» WHAT YOU ARE ASKED TO DO
Only an exact copy of every record counts as an answer.

» DATA UNDER STUDY
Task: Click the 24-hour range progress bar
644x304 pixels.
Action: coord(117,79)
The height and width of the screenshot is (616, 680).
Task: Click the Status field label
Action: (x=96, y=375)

» ANSWER TO THIS PROBLEM
Task: Click the 24-hour range progress bar
644x304 pixels.
Action: coord(117,79)
The height and width of the screenshot is (616, 680).
Task: Click the Status field label
Action: (x=96, y=375)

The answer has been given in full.